# Data extracted from a collection

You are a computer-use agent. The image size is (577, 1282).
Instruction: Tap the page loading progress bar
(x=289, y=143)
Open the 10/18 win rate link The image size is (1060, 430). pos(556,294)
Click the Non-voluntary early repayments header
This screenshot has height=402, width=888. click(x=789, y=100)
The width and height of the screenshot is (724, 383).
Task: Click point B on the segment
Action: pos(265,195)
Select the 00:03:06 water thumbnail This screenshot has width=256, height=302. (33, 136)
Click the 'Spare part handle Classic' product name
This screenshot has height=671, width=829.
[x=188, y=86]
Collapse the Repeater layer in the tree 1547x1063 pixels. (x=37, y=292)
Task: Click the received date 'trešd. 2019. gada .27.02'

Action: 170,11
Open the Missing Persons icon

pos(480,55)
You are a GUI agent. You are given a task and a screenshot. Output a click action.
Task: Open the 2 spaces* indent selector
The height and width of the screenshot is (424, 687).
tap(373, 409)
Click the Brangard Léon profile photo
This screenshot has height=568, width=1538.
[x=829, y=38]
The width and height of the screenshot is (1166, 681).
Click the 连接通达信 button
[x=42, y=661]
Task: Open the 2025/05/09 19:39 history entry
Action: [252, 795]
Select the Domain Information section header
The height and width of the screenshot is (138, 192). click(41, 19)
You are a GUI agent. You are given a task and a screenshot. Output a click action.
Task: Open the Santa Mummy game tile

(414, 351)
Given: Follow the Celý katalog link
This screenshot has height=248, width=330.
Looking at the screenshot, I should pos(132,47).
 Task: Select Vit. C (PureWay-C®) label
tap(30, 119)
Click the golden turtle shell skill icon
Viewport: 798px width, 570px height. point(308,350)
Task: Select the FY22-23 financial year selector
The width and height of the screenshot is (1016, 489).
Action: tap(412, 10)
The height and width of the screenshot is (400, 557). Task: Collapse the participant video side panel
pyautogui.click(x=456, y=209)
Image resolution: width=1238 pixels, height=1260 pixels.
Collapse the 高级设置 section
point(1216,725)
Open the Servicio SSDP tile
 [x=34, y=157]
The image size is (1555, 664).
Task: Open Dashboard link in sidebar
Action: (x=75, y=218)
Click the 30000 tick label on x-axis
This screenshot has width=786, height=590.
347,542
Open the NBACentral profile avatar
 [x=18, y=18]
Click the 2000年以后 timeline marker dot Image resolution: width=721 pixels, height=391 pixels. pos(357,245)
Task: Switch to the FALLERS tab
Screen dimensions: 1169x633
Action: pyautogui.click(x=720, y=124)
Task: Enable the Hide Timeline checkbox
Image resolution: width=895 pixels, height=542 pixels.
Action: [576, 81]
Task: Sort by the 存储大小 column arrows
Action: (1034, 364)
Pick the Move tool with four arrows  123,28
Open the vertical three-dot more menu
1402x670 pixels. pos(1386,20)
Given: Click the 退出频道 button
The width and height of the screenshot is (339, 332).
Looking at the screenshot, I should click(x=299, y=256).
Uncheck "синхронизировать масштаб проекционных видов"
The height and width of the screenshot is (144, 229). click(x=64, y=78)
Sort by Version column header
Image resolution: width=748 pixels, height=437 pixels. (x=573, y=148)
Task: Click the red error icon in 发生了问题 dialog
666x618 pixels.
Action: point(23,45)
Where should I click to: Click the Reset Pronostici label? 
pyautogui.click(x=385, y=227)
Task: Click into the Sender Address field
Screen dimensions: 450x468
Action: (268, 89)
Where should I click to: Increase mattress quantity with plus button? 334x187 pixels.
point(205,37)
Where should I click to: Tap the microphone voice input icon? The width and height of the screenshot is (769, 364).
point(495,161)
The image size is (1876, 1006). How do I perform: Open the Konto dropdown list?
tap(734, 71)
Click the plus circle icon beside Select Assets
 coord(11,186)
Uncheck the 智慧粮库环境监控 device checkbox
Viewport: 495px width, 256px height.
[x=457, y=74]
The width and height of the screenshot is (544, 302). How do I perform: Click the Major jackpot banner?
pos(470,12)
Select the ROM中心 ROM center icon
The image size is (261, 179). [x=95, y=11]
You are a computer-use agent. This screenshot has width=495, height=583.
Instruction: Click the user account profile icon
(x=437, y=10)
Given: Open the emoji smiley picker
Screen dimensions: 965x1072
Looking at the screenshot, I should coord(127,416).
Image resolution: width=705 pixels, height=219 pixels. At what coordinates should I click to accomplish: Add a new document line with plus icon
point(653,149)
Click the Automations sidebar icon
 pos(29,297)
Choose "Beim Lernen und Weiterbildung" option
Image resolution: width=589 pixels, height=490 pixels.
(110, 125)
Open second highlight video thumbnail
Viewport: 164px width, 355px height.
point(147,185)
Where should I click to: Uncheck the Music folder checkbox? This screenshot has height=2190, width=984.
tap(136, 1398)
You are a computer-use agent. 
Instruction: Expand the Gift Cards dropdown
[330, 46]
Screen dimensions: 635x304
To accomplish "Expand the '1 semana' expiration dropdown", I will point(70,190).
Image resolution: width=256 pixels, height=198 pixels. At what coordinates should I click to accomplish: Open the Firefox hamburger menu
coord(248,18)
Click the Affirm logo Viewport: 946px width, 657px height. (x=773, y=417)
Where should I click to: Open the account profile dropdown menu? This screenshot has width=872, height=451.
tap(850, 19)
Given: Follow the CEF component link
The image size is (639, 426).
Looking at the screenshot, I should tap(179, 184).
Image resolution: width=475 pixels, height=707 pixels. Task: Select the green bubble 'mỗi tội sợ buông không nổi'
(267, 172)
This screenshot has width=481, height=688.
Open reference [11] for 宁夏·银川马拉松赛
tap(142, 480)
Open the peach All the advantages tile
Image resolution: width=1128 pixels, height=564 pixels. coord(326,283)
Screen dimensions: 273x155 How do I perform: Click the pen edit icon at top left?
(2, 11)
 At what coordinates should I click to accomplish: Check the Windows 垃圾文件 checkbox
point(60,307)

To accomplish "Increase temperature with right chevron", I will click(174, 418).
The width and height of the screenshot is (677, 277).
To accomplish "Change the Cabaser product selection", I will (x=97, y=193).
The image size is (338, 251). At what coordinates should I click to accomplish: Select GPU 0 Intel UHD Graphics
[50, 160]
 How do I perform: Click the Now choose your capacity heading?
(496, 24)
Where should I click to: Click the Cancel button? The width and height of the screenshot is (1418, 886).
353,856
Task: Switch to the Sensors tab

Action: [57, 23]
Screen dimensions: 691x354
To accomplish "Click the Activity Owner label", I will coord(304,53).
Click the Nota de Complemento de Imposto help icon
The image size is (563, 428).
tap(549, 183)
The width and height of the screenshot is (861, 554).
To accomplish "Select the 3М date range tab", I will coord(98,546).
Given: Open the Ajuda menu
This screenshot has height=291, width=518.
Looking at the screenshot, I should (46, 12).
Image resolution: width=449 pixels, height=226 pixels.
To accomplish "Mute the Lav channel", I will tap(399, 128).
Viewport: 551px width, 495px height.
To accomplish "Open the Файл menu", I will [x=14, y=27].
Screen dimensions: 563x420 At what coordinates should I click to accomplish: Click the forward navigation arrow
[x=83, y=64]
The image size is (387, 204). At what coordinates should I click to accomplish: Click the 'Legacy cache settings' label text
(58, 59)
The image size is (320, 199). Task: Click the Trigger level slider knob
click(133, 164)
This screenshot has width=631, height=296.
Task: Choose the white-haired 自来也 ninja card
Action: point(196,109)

# Directions for this task
Stop after the line containing "Collapse the Repeater": print exactly the lines from the start of the entries above up to it, that line included.

# Answer to the problem
You are a computer-use agent. The image size is (577, 1282).
Instruction: Tap the page loading progress bar
(x=289, y=143)
Open the 10/18 win rate link The image size is (1060, 430). pos(556,294)
Click the Non-voluntary early repayments header
This screenshot has height=402, width=888. click(x=789, y=100)
The width and height of the screenshot is (724, 383).
Task: Click point B on the segment
Action: pos(265,195)
Select the 00:03:06 water thumbnail This screenshot has width=256, height=302. (33, 136)
Click the 'Spare part handle Classic' product name
This screenshot has height=671, width=829.
[x=188, y=86]
Collapse the Repeater layer in the tree 1547x1063 pixels. (x=37, y=292)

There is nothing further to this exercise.